PROBLEM TO WORK ON — Each line from the one containing "Select the Download Speed label" through the end of the data must be retyped exactly, and no other line.

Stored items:

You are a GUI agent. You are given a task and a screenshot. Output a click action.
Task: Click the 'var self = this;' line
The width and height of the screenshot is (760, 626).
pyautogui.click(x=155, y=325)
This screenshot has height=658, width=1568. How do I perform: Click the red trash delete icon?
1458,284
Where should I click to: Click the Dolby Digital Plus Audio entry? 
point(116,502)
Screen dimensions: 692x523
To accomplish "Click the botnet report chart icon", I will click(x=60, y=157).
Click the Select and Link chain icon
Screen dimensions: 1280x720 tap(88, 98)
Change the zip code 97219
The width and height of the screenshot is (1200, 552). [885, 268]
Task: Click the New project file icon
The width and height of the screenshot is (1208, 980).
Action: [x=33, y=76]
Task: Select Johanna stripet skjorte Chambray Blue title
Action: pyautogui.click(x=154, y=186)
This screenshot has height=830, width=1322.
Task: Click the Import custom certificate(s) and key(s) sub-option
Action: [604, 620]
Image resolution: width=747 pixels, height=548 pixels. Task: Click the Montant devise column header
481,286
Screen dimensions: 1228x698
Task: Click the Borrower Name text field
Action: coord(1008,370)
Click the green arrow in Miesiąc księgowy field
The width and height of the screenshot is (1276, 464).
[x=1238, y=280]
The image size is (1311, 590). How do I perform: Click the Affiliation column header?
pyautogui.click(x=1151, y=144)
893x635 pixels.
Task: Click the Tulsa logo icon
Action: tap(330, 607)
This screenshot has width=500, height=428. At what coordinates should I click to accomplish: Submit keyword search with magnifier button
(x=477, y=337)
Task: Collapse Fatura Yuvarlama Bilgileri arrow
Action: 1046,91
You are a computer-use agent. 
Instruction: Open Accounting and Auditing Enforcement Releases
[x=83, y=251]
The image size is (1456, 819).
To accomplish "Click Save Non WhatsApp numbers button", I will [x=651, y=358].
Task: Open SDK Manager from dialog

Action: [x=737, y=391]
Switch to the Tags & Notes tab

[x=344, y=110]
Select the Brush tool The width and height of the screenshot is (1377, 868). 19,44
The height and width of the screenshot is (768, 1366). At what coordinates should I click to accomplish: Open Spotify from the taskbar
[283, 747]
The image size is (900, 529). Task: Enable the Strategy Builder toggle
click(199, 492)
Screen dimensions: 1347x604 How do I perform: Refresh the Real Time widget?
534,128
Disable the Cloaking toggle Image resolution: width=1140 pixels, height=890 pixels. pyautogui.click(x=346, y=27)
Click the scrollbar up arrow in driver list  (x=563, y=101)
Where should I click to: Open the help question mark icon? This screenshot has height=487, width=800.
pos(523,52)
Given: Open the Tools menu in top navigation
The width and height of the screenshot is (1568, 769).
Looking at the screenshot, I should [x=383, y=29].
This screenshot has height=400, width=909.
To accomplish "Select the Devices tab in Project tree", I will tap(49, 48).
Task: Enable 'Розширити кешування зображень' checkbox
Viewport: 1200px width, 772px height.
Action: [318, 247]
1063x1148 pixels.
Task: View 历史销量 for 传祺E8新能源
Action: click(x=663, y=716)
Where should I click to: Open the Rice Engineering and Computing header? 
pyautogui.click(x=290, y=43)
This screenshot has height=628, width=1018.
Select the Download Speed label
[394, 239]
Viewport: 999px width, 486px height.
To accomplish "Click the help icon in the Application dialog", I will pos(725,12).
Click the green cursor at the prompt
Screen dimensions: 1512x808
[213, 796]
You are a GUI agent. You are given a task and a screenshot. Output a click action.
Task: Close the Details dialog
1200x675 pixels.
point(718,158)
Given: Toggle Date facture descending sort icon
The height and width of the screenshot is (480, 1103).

TASK OUTPUT —
Select the Download Speed label
[394, 239]
Viewport: 999px width, 486px height.
To accomplish "Click the help icon in the Application dialog", I will pos(725,12).
Click the green cursor at the prompt
Screen dimensions: 1512x808
[213, 796]
You are a GUI agent. You are given a task and a screenshot. Output a click action.
Task: Close the Details dialog
1200x675 pixels.
point(718,158)
Given: Toggle Date facture descending sort icon
The height and width of the screenshot is (480, 1103).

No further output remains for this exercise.